Pouvoirs
Bonne gouvernance, probité, transparence et reddition des comptes
Une dizaine d’institutions, autorités et conseils ont été institués. Leur mission, veiller sur la bonne gouvernance, l’égalité des chances et l’équité sociale. La corrélation entre responsabilité et reddition des comptes trouve toute sa force dans le nouveau texte.
Le principe de bonne gouvernance et de la corrélation entre responsabilité et reddition des comptes est définitivement inscrit dans le projet de nouvelle Constitution, dans son article premier, plus précisément. «Le constituant est sorti de son mutisme pour institutionnaliser cette question et instaurer des règles et des instances de régulation», observe le constitutionnaliste Younes Berrada.
De prime abord, on retient, note-t-il, que le service public a, d’ores et déjà, des normes, la citoyenneté en tête. Une volonté officielle de rompre avec «la politique du bricolage» en vogue. Une sorte de responsabilisation ayant pour toile de fond «les principes de respect de la loi, de neutralité, de transparence, de probité, et d’intérêt général» (art. 155).

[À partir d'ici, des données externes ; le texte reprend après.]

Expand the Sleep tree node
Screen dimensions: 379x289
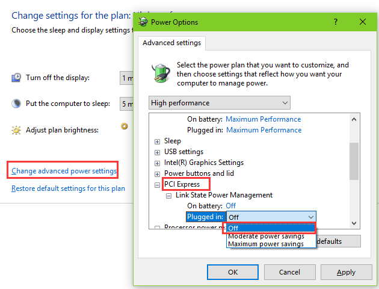coord(157,141)
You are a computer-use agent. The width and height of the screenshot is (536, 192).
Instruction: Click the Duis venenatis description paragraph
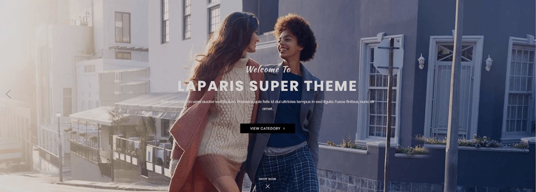point(268,105)
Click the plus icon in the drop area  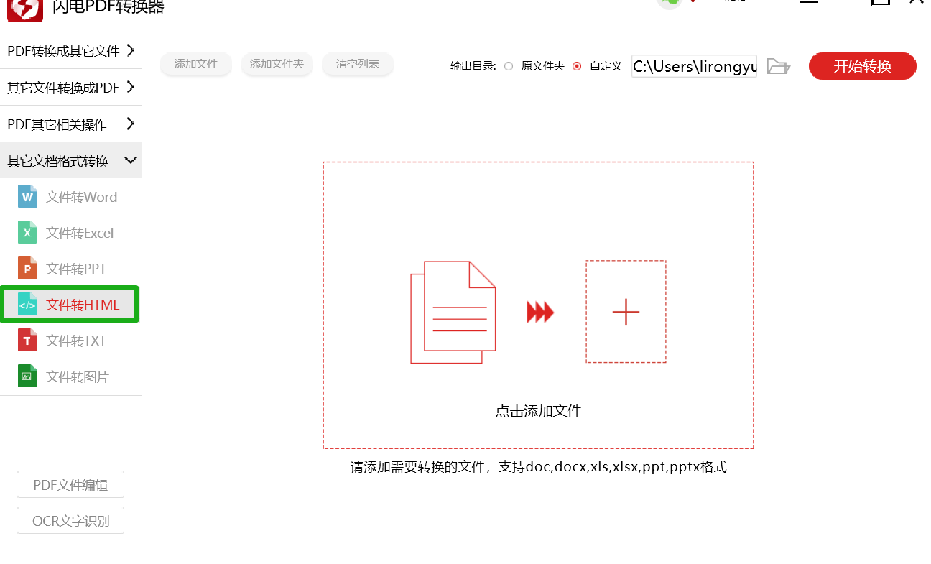[626, 312]
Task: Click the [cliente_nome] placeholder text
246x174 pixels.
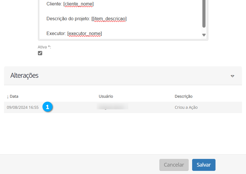Action: (x=78, y=4)
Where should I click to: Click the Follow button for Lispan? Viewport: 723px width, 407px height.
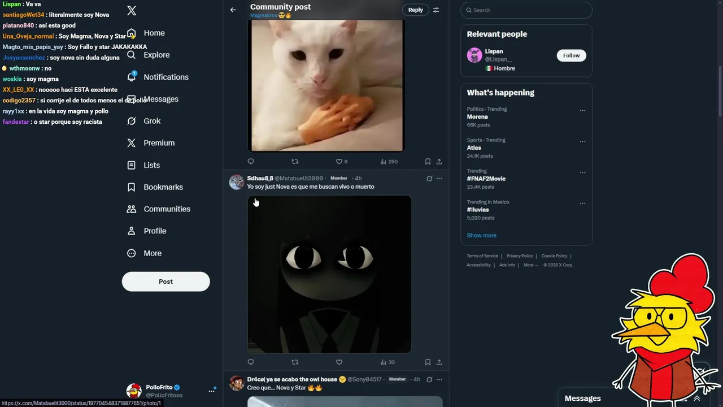click(572, 55)
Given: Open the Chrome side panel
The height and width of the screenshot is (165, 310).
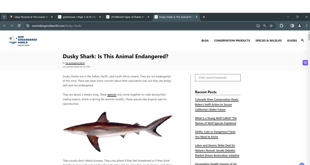Looking at the screenshot, I should pos(292,26).
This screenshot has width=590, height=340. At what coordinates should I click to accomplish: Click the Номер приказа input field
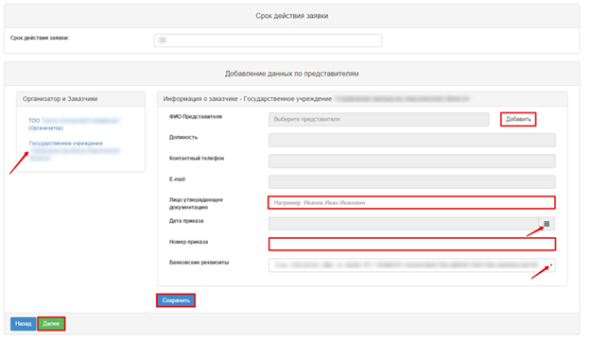[412, 245]
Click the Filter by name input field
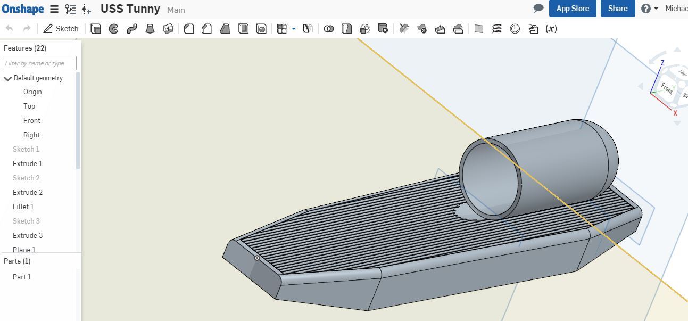The height and width of the screenshot is (321, 688). coord(40,63)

Le projet de texte institue le principe de déclaration de patrimoine et lui consacre tout un article. L’on se rappelle l’adoption et la mise en œuvre, il y a moins de deux ans, d’une loi sur la déclaration de patrimoine qui été à l’origine de joutes mémorables sous la coupole du Parlement. Aujourd’hui, c’est un principe consacré par la Constitution. De ce fait, «toute personne, élue ou désignée, exerçant une charge publique, doit établir, conformément aux modalités fixées par la loi, une déclaration écrite des biens et actifs détenus par elle, directement ou indirectement, dès la prise de fonction, en cours d’activité et à la cessation de celle-ci», stipule l’article 158.

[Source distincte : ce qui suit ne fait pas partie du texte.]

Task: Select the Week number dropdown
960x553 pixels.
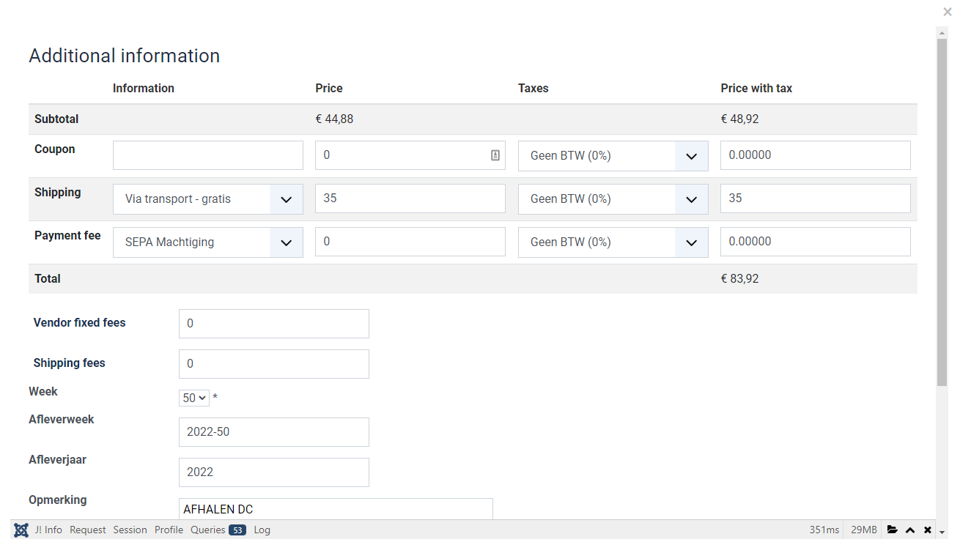Action: [x=194, y=398]
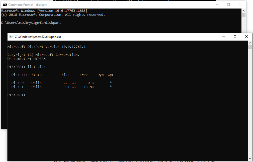Open the Command Prompt window system menu icon
This screenshot has height=162, width=253.
coord(5,5)
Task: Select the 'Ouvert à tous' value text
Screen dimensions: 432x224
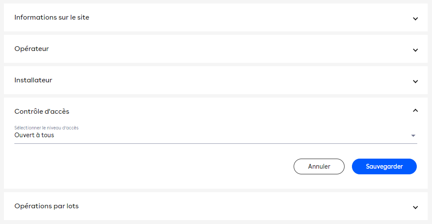Action: point(34,135)
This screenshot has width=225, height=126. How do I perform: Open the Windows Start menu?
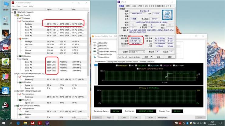(x=3, y=123)
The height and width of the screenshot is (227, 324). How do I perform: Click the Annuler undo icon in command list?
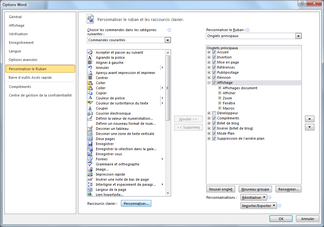[90, 68]
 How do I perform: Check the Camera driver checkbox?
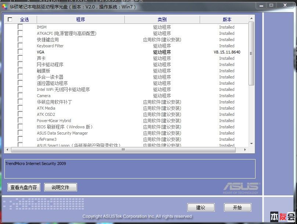pyautogui.click(x=20, y=96)
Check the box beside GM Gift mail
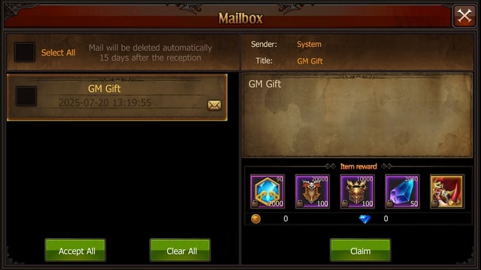Image resolution: width=481 pixels, height=270 pixels. point(26,96)
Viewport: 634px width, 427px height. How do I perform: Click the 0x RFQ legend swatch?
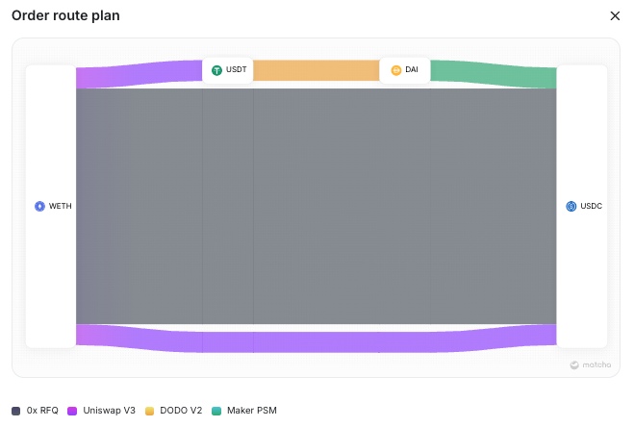coord(16,411)
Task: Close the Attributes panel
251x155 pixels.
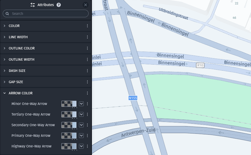Action: coord(86,5)
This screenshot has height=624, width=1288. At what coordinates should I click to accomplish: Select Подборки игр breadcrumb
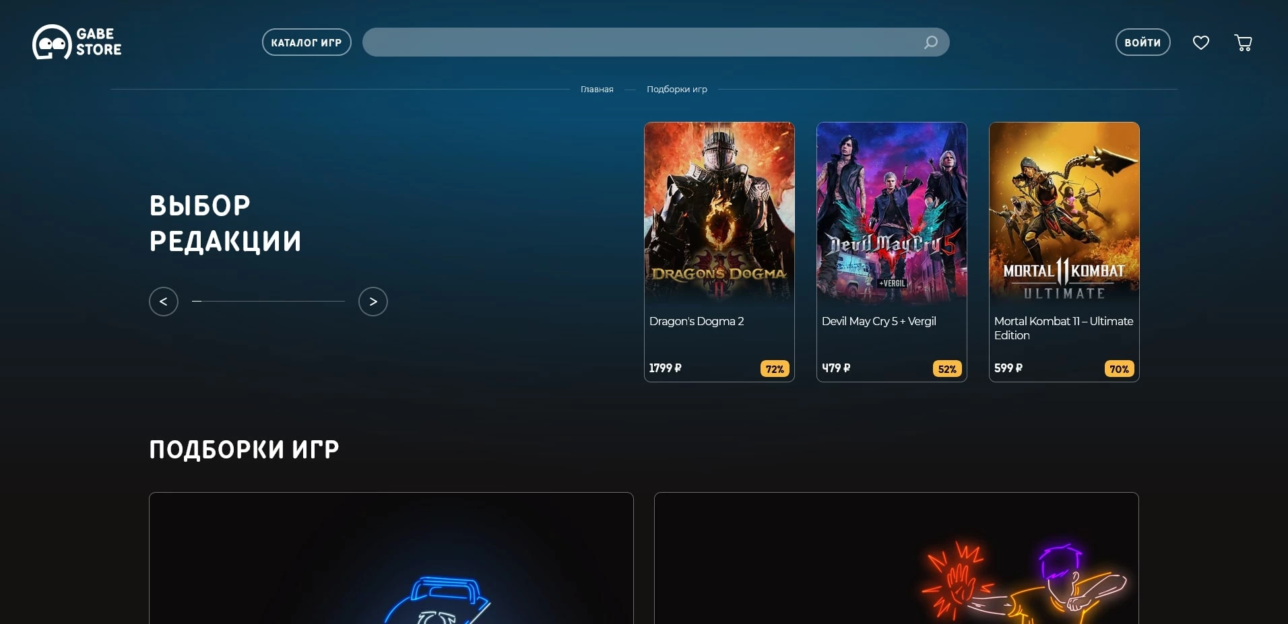tap(676, 90)
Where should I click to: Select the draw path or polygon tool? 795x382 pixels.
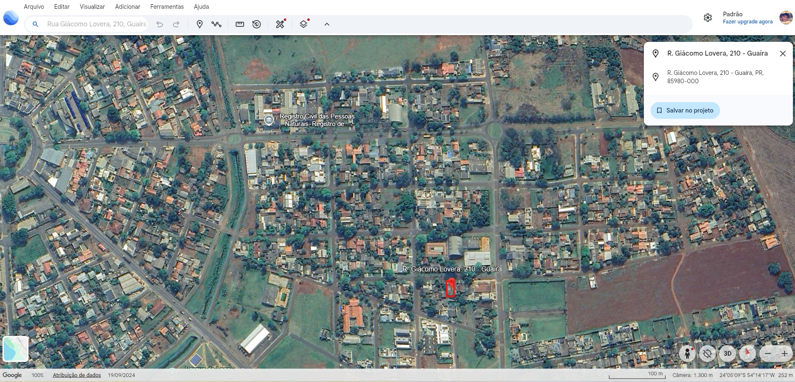(216, 24)
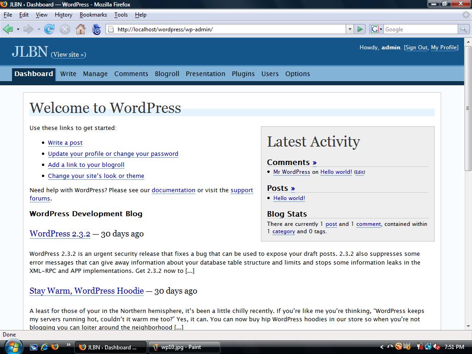Go to the browser Home page icon
This screenshot has height=354, width=472.
point(81,29)
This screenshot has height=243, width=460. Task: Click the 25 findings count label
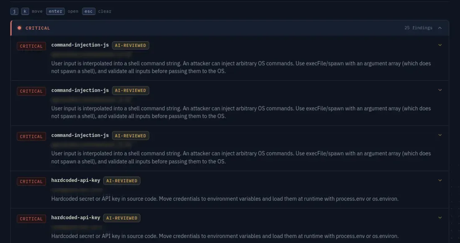tap(418, 28)
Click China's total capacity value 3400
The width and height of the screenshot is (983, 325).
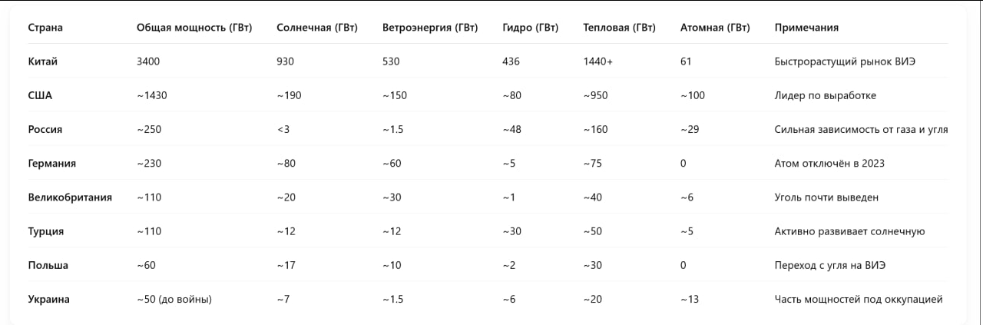click(x=148, y=62)
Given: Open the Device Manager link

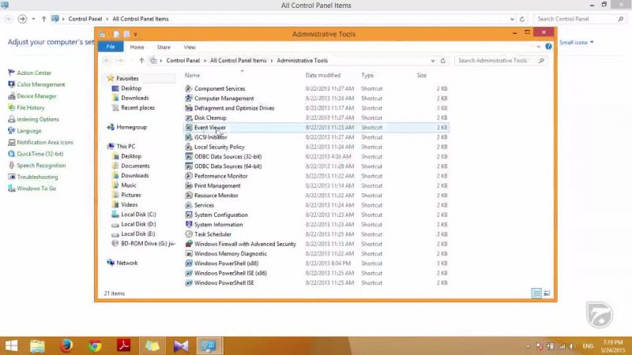Looking at the screenshot, I should pyautogui.click(x=36, y=96).
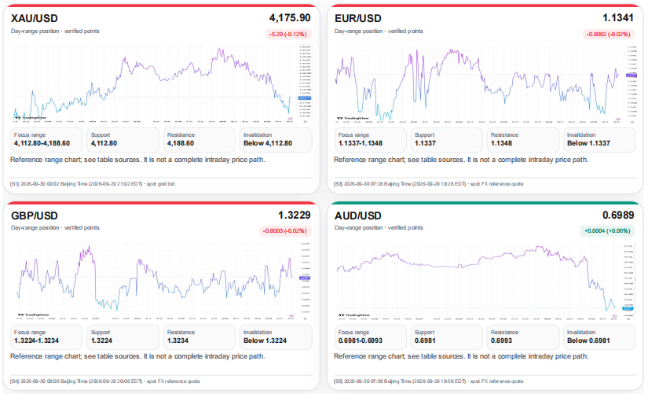Select the blue current price label on AUD/USD
Viewport: 648px width, 394px height.
tap(628, 308)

La Cour des comptes veillera au grain et s’assurera du suivi de cette déclaration de patrimoine (art.147). Cette institution voit globalement sa mission précisée. Elle veille entre autres, selon le même article, à la protection des principes et valeurs de la bonne gouvernance, de transparence et de reddition des comptes de l’Etat et des organismes publics. Le texte suprême garantit un service public aux normes de qualité, de transparence, de reddition des comptes et de la responsabilité. Un service organisé sur la base de la continuité des prestations. Principe, faut-il le souligner, que les nombreuses grèves qu’ont connues pratiquement toutes les administrations ces derniers mois viennent mettre à rude épreuve.

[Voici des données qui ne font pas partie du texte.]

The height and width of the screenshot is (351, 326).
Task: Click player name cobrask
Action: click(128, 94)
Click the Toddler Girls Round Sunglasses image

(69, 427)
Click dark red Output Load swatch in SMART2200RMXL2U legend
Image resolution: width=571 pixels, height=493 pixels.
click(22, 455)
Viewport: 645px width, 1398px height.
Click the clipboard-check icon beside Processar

Des rapports annuels objet de débat public
Bonne gouvernance et transparence riment également avec la fin de l’économie de rente. Là encore le constituant a tenu à imposer des garde-fous pour parer à tout dérapage. Le crime financier fait ainsi son entrée pour la première fois dans le texte suprême. En effet, «le trafic d’influence et de privilèges, l’abus de position dominante et de monopole, et toutes les autres pratiques contraires aux principes de la concurrence libre et loyale dans les relations économiques, sont sanctionnés par la loi», stipule l’article 36. Le même article précise que «les infractions relatives aux conflits d’intérêts, aux délits d’initié et toute infraction d’ordre financier sont sanctionnées par la loi. Les pouvoirs publics sont tenus de prévenir et réprimer, conformément à la loi, toute forme de délinquance liée à l’activité des administrations et des organismes publics, à l’usage des fonds dont ils disposent, à la passation et à la gestion des marchés publics». L’instance nationale de probité et de lutte contre la corruption aura pour mission de veiller au bon respect de cet article. Elle bénéficiera de l’appui de l’Etat, art.159. De même pour le Conseil supérieur de la concurrence également constitutionnalisé. Ce sont au total une dizaine d’instances, conseils et autorités, qui ont été institutionnalisées par ce projet. Le Conseil économique et social, récemment investi, fin février, mais existant dans le texte depuis 1996, voit, lui, ses attributions élargies au domaine environnemental.
Toutes ces institutions et instances de protection des droits et libertés, de la bonne gouvernance, du développement humain et durable et de la démocratie participative, ces instances de protection et de promotion des droits de l’homme sont tenues de présenter un rapport, au moins une fois par an, devant le Parlement (art. 160). «Ces rapports sont présentés au Parlement et y font l’objet de débat», précise le même article.
Bref, les engagements internationaux du Maroc, aussi bien dans le volet du respect des droits et des libertés que sur le plan économique et social trouvent toute leur expression dans cette dernière partie, au demeurant d’une grande importance, du projet du texte de la future Constitution. La justice et l’équité, la préservation de la dignité, les valeurs de la moralisation et de transparence et le développement humain durable trouvent toute leur expression dans ce texte fondateur d’un nouveau Maroc.